**What to work on**
Copy the entries that follow, exactly and completely.

**The data**
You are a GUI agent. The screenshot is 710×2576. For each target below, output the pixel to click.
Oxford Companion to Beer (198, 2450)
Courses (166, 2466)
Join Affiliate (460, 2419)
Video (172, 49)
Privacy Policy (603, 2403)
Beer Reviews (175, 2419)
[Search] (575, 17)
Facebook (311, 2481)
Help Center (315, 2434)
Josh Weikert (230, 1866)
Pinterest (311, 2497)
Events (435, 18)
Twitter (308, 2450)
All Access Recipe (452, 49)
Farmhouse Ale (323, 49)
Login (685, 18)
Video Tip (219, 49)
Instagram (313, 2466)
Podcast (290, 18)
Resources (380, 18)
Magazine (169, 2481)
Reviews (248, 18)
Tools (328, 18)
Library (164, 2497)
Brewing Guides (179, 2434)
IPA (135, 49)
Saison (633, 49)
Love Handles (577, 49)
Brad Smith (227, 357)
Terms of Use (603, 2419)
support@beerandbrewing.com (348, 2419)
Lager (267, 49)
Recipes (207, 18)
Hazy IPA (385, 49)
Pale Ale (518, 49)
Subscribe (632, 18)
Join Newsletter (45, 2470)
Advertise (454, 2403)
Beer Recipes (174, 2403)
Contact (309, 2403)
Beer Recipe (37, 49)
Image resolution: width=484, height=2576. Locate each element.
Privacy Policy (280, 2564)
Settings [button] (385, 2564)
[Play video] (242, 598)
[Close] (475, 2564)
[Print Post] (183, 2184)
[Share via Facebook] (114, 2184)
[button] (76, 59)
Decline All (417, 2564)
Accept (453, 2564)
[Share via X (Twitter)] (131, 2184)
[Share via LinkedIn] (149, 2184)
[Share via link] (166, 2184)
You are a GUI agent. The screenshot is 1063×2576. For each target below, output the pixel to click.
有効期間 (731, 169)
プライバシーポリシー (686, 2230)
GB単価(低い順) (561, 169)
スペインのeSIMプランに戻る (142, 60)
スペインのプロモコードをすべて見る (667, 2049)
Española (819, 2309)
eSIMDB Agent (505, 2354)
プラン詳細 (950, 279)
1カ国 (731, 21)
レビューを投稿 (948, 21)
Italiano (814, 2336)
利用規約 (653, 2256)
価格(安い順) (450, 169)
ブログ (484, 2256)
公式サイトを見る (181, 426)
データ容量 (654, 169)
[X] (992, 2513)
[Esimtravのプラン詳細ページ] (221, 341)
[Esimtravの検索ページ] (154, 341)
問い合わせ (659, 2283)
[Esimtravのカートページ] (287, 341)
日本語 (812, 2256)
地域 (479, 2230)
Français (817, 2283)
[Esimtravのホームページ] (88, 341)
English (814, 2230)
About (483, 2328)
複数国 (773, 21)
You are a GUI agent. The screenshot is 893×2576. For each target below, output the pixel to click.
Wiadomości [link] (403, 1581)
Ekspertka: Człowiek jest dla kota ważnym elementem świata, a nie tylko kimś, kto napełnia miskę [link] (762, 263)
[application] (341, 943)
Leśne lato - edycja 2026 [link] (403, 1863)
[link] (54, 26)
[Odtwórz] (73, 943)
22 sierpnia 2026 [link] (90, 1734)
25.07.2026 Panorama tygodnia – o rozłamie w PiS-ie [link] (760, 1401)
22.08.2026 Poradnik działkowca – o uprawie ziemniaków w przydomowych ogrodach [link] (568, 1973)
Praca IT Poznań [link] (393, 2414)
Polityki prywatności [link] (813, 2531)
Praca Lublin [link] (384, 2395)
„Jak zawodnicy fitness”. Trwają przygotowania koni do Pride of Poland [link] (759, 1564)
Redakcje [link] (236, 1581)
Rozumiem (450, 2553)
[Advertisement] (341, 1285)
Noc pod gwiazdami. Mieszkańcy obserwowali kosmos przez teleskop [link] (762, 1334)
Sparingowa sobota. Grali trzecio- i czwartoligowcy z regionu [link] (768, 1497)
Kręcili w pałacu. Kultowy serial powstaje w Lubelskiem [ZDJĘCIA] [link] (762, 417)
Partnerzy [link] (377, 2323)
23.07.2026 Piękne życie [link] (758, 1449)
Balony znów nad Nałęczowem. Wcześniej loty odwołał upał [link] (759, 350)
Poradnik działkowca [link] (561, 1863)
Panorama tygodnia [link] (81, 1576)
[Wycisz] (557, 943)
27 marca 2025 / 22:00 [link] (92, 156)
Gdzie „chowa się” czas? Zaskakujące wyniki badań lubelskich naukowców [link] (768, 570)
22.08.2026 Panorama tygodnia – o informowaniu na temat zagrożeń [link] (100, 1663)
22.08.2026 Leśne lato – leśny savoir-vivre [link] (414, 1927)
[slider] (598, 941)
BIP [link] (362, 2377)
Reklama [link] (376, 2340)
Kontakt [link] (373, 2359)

**Output for this task**
You are a GUI agent. The screenshot is 710×2576. For each target below, output the pixel to click.
Oxford Companion to Beer (198, 2450)
Courses (166, 2466)
Join Affiliate (460, 2419)
Video (172, 49)
Privacy Policy (603, 2403)
Beer Reviews (175, 2419)
[Search] (575, 17)
Facebook (311, 2481)
Help Center (315, 2434)
Josh Weikert (230, 1866)
Pinterest (311, 2497)
Events (435, 18)
Twitter (308, 2450)
All Access Recipe (452, 49)
Farmhouse Ale (323, 49)
Login (685, 18)
Video Tip (219, 49)
Instagram (313, 2466)
Podcast (290, 18)
Resources (380, 18)
Magazine (169, 2481)
Reviews (248, 18)
Tools (328, 18)
Library (164, 2497)
Brewing Guides (179, 2434)
IPA (135, 49)
Saison (633, 49)
Love Handles (577, 49)
Brad Smith (227, 357)
Terms of Use (603, 2419)
support@beerandbrewing.com (348, 2419)
Lager (267, 49)
Recipes (207, 18)
Hazy IPA (385, 49)
Pale Ale (518, 49)
Subscribe (632, 18)
Join Newsletter (45, 2470)
Advertise (454, 2403)
Beer Recipes (174, 2403)
Contact (309, 2403)
Beer Recipe (37, 49)
Image resolution: width=484, height=2576. Locate each element.
Privacy Policy (280, 2564)
Settings [button] (385, 2564)
[Play video] (242, 598)
[Close] (475, 2564)
[Print Post] (183, 2184)
[Share via Facebook] (114, 2184)
[button] (76, 59)
Decline All (417, 2564)
Accept (453, 2564)
[Share via X (Twitter)] (131, 2184)
[Share via LinkedIn] (149, 2184)
[Share via link] (166, 2184)
You are a GUI agent. The screenshot is 1063×2576. For each target below, output the pixel to click.
有効期間 (731, 169)
プライバシーポリシー (686, 2230)
GB単価(低い順) (561, 169)
スペインのeSIMプランに戻る (142, 60)
スペインのプロモコードをすべて見る (667, 2049)
Española (819, 2309)
eSIMDB Agent (505, 2354)
プラン詳細 (950, 279)
1カ国 (731, 21)
レビューを投稿 (948, 21)
Italiano (814, 2336)
利用規約 (653, 2256)
価格(安い順) (450, 169)
ブログ (484, 2256)
公式サイトを見る (181, 426)
データ容量 (654, 169)
[X] (992, 2513)
[Esimtravのプラン詳細ページ] (221, 341)
[Esimtravの検索ページ] (154, 341)
問い合わせ (659, 2283)
[Esimtravのカートページ] (287, 341)
日本語 (812, 2256)
地域 (479, 2230)
Français (817, 2283)
[Esimtravのホームページ] (88, 341)
English (814, 2230)
About (483, 2328)
複数国 (773, 21)
You are a GUI agent. The screenshot is 893×2576. For each target below, output the pixel to click.
Wiadomości [link] (403, 1581)
Ekspertka: Człowiek jest dla kota ważnym elementem świata, a nie tylko kimś, kto napełnia miskę [link] (762, 263)
[application] (341, 943)
Leśne lato - edycja 2026 [link] (403, 1863)
[link] (54, 26)
[Odtwórz] (73, 943)
22 sierpnia 2026 [link] (90, 1734)
25.07.2026 Panorama tygodnia – o rozłamie w PiS-ie [link] (760, 1401)
22.08.2026 Poradnik działkowca – o uprawie ziemniaków w przydomowych ogrodach [link] (568, 1973)
Praca IT Poznań [link] (393, 2414)
Polityki prywatności [link] (813, 2531)
Praca Lublin [link] (384, 2395)
„Jak zawodnicy fitness”. Trwają przygotowania koni do Pride of Poland [link] (759, 1564)
Redakcje [link] (236, 1581)
Rozumiem (450, 2553)
[Advertisement] (341, 1285)
Noc pod gwiazdami. Mieszkańcy obserwowali kosmos przez teleskop [link] (762, 1334)
Sparingowa sobota. Grali trzecio- i czwartoligowcy z regionu [link] (768, 1497)
Kręcili w pałacu. Kultowy serial powstaje w Lubelskiem [ZDJĘCIA] [link] (762, 417)
Partnerzy [link] (377, 2323)
23.07.2026 Piękne życie [link] (758, 1449)
Balony znów nad Nałęczowem. Wcześniej loty odwołał upał [link] (759, 350)
Poradnik działkowca [link] (561, 1863)
Panorama tygodnia [link] (81, 1576)
[Wycisz] (557, 943)
27 marca 2025 / 22:00 [link] (92, 156)
Gdzie „chowa się” czas? Zaskakujące wyniki badań lubelskich naukowców [link] (768, 570)
22.08.2026 Panorama tygodnia – o informowaniu na temat zagrożeń [link] (100, 1663)
22.08.2026 Leśne lato – leśny savoir-vivre [link] (414, 1927)
[slider] (598, 941)
BIP [link] (362, 2377)
Reklama [link] (376, 2340)
Kontakt [link] (373, 2359)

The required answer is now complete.